According to Dr. Theresa Schulz, HCE prevention branch chief, data show the number of hearing impaired service members fell from 18% in 2013 to 14.5% in 2020. Report findings also reveal the percent of noise-exposed civilians with hearing impairment continues to show a gradual decrease over the last several years. The percent of noise-exposed civilians with hearing impairment decreased from 46.1% in FY13 to 39.3% in fiscal year 2020.

Reducing hearing loss is a centerpiece of DOD's policy to protect military personnel and noise-exposed civilians from hearing loss caused by occupational and operational noise exposure through a continuing, effective, and comprehensive hearing conservation program. The policy also strives to reduce hazardous occupational and operational noise exposure to enhance mission readiness, communication, and safety.

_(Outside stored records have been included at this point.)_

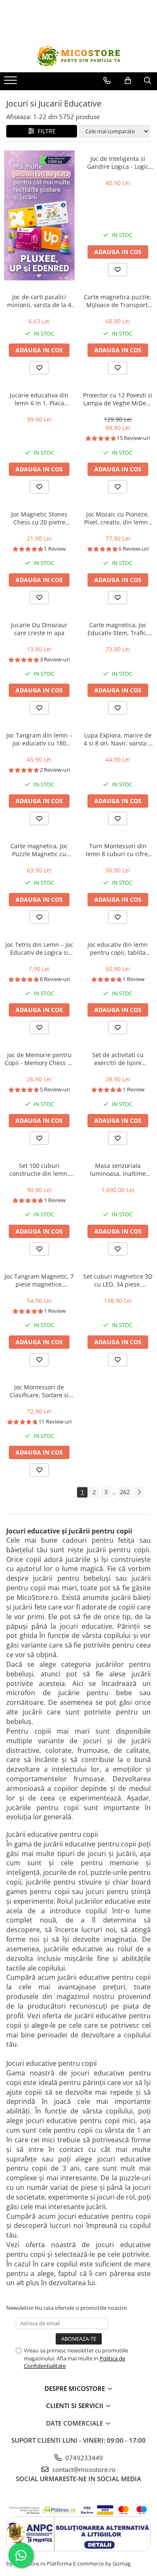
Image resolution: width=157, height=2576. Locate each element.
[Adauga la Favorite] (117, 269)
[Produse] (11, 82)
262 (125, 1492)
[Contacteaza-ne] (107, 80)
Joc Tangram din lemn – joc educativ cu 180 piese (39, 739)
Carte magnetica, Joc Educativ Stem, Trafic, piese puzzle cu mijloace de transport (117, 629)
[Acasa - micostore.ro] (79, 56)
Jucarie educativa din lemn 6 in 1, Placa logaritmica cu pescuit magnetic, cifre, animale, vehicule (39, 399)
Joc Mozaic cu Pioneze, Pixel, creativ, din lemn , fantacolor (117, 518)
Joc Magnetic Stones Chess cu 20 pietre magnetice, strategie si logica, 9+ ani (39, 518)
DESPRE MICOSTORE (75, 2388)
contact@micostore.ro (83, 2469)
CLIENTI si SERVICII (75, 2405)
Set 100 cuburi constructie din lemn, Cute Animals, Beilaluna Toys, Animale (39, 1169)
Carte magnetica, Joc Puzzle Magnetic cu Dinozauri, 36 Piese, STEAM (39, 850)
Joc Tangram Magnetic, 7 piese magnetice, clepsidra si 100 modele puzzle (39, 1280)
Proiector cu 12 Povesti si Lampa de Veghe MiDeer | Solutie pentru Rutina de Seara (117, 399)
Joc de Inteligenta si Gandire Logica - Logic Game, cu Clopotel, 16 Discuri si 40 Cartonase (117, 162)
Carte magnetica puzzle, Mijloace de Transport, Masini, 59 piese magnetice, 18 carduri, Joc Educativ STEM (118, 301)
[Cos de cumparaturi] (128, 80)
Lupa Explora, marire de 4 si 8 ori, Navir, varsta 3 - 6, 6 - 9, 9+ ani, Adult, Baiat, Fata (118, 739)
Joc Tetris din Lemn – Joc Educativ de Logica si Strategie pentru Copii (39, 948)
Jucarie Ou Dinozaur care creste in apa (39, 629)
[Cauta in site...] (147, 80)
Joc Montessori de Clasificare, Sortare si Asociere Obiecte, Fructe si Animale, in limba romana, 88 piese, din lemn (39, 1391)
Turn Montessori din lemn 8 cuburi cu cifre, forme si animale (117, 850)
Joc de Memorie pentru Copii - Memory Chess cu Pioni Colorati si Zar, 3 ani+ (39, 1059)
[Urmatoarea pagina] (139, 1492)
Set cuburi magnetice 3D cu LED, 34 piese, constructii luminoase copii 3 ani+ (117, 1280)
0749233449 (83, 2458)
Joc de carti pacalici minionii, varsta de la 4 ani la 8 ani (39, 301)
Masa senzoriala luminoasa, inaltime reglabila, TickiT (118, 1169)
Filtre (45, 131)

Those enrolled in a hearing conservation program get annual hearing tests, hearing protection fittings, and hearing conservation education sessions to reduce noise-induced hearing loss, according to Schulz. "These educational opportunities are important touch-points for achieving hearing readiness," she said.

Schulz emphasized how hearing readiness remains a critical component of ongoing hearing conservation efforts administered by the service components. "Hearing readiness is a process to ensure service members have the necessary hearing capability and properly fitted hearing protection devices for mission readiness and deployment," she said.

Schulz noted each DOD component establishes, maintains, and evaluates the effectiveness of their own respective hearing conservation programs, which vary by service component.

"There are differences in how each service manages their programs," explained Schulz. "The Army and Marine Corps take a total force approach and provide annual hearing tests to all service members, while the Air Force and Navy conduct annual hearing tests on service members who are routinely exposed to hazardous noise."

The report consolidated measures of effectiveness from all service components, and reviewed service level efforts to prevent hearing loss and improve hearing health of those enrolled in DOD hearing conservation programs. Report data was jointly developed by the DOD Hearing Conservation Working Group; the United States Air Force School of Aerospace Medicine, Public Health and Preventive Medicine Department, Epidemiology Consult Service Division; and the DHA Armed Forces Health Surveillance Branch, Air Force Satellite at Wright-Patterson Air Force Base, Ohio.

According to Schulz, hearing impairment can be further reduced by implementing the Comprehensive Hearing Health Program, developed by HCE. "This is a triad approach conducted by each service to educate, protect, and monitor service members and civilians who are routinely exposed to hazardous noise. Together with hearing conservation programs we will hopefully continue to see declining hearing loss across the DOD," she said.